Palladium-catalysed C–N cross-couplings are ubiquitous in research and industry, and often require specific investigations to determine the most effective conditions. Now, cheat sheets created from a meta-analysis of the entire chemical literature on Buchwald–Hartwig reactions could allow users to bypass some of those laborious experiments. The team behind the work has also produced a suite of tools to recommend reagents and optimum reaction conditions depending on the desired transformation.

‘We developed computer code to carry out all the steps automatically, as for the amount of data we had, a manual curation and analysis would have been unfeasible. We think this kind of purely digital approach is rare in chemistry,’ comments Martin Fitzner, from Roche in Basel, Switzerland, who led the work. His team harvested over 62,000 unique reactions from online databases such as the Chemical Abstract Service (CAS), Reaxys and the US Patent and Trademark Office.The current state-of-the-art in synthesis to obtain good reaction conditions is basically screening through a large set,’ says Fitzner. ‘One of the aims of our work is to augment this approach by providing a more sound basis for what kind of conditions should be considered for which substrates in a manner that uses the knowledge implicitly stored in the databases.’

Meta-analysis (a statistical analysis combining the results of multiple scientific studies) is a prevalent concept in fields such as epidemiology and medicine, but has not been extensively explored within synthetic chemistry. Current approaches to synthesis tends to focus on a small number of reported reactions, which limits the diversity of reagents and conditions, and generally disregards less successful experiments, which are known to be valuable assets for data-driven approaches.

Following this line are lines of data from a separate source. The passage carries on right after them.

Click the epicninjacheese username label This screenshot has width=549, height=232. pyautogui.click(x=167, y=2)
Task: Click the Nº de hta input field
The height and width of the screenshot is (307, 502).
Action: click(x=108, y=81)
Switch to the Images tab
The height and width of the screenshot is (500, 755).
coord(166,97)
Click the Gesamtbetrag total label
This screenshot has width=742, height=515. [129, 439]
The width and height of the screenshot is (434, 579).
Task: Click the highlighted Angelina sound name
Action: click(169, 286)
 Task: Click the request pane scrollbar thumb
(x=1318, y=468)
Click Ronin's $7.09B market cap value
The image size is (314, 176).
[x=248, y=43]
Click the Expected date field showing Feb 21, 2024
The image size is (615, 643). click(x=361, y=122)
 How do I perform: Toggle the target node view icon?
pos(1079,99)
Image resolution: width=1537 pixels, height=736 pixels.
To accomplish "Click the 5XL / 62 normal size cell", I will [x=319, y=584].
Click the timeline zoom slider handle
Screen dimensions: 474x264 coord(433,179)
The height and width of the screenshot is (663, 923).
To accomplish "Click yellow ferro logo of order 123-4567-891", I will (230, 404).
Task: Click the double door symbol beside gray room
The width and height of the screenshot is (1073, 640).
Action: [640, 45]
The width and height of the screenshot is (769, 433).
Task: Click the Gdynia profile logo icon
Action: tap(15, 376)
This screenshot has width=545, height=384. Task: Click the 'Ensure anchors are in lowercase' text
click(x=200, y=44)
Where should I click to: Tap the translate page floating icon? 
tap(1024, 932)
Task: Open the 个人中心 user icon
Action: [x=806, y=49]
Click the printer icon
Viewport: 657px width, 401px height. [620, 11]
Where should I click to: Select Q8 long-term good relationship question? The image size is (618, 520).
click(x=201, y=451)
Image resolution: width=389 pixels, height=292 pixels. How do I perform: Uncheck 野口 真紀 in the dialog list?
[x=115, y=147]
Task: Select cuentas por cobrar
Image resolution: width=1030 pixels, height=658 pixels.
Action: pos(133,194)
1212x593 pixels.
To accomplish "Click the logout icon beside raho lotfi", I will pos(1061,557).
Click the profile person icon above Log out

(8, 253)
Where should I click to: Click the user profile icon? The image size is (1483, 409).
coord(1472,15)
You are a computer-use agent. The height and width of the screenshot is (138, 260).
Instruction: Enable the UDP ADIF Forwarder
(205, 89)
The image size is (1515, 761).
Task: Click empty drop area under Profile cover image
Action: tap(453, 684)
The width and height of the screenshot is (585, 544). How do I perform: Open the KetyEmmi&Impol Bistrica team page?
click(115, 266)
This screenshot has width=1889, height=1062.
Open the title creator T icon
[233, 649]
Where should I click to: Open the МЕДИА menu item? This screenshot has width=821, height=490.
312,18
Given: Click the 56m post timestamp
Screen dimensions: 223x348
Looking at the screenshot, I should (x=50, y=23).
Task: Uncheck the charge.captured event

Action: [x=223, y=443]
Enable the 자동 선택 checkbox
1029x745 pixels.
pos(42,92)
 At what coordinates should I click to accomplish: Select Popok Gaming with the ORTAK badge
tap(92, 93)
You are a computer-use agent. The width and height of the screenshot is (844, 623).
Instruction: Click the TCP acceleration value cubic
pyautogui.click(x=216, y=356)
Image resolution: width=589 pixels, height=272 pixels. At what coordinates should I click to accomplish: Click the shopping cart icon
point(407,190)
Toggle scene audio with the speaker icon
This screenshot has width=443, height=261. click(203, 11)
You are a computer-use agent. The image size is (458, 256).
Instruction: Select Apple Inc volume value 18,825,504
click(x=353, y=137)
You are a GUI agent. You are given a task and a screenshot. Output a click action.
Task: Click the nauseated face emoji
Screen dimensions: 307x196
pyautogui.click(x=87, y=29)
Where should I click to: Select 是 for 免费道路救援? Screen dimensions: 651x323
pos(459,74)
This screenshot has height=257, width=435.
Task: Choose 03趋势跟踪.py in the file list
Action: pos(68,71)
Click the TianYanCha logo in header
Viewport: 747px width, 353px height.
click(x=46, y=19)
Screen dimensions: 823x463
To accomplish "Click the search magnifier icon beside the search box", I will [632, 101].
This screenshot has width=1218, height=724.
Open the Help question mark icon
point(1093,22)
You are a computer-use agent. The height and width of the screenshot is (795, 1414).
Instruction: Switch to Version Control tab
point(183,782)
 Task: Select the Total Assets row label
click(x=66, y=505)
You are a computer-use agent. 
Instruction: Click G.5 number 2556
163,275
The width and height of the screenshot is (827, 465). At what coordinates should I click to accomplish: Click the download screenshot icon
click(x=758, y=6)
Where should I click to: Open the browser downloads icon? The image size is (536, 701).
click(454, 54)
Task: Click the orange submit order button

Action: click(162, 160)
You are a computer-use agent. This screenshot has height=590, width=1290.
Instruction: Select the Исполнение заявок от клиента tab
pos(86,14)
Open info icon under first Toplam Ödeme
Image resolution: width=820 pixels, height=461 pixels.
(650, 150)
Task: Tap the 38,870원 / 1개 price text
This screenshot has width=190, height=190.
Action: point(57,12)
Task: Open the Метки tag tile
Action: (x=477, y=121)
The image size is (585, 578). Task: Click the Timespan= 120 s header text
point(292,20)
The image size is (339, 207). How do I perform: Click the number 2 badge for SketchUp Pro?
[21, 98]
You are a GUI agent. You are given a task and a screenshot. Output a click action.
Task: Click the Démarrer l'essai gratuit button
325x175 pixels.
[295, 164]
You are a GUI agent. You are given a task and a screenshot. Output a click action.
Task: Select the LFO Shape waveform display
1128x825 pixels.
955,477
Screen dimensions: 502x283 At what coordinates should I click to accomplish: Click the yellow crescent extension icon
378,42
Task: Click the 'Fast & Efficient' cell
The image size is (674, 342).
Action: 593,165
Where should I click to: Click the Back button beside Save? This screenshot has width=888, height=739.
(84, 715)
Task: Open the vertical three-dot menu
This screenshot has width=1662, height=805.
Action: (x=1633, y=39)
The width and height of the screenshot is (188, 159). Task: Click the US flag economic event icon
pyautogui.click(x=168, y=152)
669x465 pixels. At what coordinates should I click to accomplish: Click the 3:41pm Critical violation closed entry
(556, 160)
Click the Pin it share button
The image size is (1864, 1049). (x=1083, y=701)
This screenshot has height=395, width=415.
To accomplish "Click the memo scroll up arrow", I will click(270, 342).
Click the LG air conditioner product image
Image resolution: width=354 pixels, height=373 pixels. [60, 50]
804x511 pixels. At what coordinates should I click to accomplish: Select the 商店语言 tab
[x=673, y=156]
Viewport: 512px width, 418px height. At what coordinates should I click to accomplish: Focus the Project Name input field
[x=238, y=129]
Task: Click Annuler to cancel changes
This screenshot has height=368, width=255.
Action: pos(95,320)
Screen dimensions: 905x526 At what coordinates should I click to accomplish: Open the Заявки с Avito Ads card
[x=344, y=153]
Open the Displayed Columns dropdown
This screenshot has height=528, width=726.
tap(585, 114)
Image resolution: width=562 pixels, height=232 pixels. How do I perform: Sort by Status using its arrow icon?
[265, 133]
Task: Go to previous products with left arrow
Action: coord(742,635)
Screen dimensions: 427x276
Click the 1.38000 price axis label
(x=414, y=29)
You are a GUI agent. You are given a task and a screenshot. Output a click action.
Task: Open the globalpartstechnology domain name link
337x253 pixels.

‘This work clearly shows that the anthropological choices made by chemists and the holes in how we record data – there’s a lack of failed reactions and systematic comparison of relevant substrates across methods – make it hard to predict specific solutions to specific problems,’ says Spencer Dreher, from Merck’s chemistry capabilities and screening group in the US. ‘It strongly suggests that unbiased generation of complete, systematic data sets using high-throughput experimentation is required to make headway in reaction prediction.’

‘I believe that it is absolutely essential for the chemistry community to move in this direction; to look more deeply into data and to maximise its worth,’ comments Cara Brocklehurst who leads the synthesis and technologies group at Novartis, also in Basel. ‘One important area where I see great potential is in pharmaceutical research where time is very much of the essence. Being able to rapidly and efficiently build new chemical entities will ultimately enable us to get drugs to patients as fast as possible.’